Пропащий человек. Не без способностей. Рассказывая ей, как уводили собак, он был искренне взволнован. Она достала записку с его последним приглашением. Стала анализировать почерк. Здесь все было ясно с первого взгляда. Она всматривалась в легкие, неровные, волнистые линии. Изменчивый, впечатлительный, безответственный, никудышный человек. Подлые, гнусные, бессердечные намеки на убийство депутата. Изменчивый, неустойчивый. Во время их последней встречи он говорил с ней точно брат, готовый прийти на помощь. Спокойно, рассудительно. Куда более определенно, чем когда-либо Гесрейтер. Быть может, ей удастся все-таки добраться здесь до твердой почвы.
Не порвать ли ей с Гесрейтером?
Пришел Гесрейтер. Он вел себя так, будто между ними и не было никакой ссоры. Был нежен, внимателен. Нелегко будет отвыкнуть от этой постоянной заботы. Нелегко будет снова тяжким трудом добывать деньги. Да и бороться за Мартина Крюгера без Гесрейтера будет куда труднее.

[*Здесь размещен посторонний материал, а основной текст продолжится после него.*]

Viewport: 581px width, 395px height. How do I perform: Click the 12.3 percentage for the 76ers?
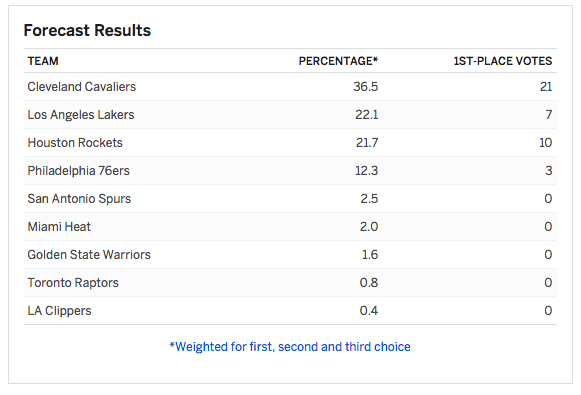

После того как было окончательно решено перебраться на квартиру и вызвать тетушку Аметсридер, Иоганна встретилась с Эрихом Борнхааком в кафе. И снова он вел себя просто, сдержанно. Когда она упомянула о неожиданном интересе, проявленном к Мартину Крюгеру парижскими газетами, он сказал, что его это радует. Значит, он правильно поступил, обратив внимание господина Леклерка на книги Крюгера. Иоганна от удивления умолкла, не зная, верить ли ему. Мыслимо ли, чтобы шалопай имел какое-то влияние на знаменитого художественного критика? Он ограничился сказанными вскользь словами и больше к этой теме не возвращался.

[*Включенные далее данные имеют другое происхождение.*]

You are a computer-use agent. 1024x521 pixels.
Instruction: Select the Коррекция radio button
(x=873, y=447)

При расставании они условились, что в один из ближайших дней он отвезет ее в своем маленьком автомобиле к морю. По дороге домой она еле слышно, почти не разжимая губ, что-то мурлыкала, сильно фальшивя, задумчивая, довольная.
Старший советник Фертч, человек внешне добродушный, лично ничего не имел против заключенного номер 2478. А теперь, поскольку всесильный Кленк явно стоял за более мягкие условия содержания заключенных, светлая полоска, появившаяся по воле Фертча на горизонте Мартина Крюгера, становилась все шире. Г-н Фертч старался облегчить заключенному дни его тюремной жизни.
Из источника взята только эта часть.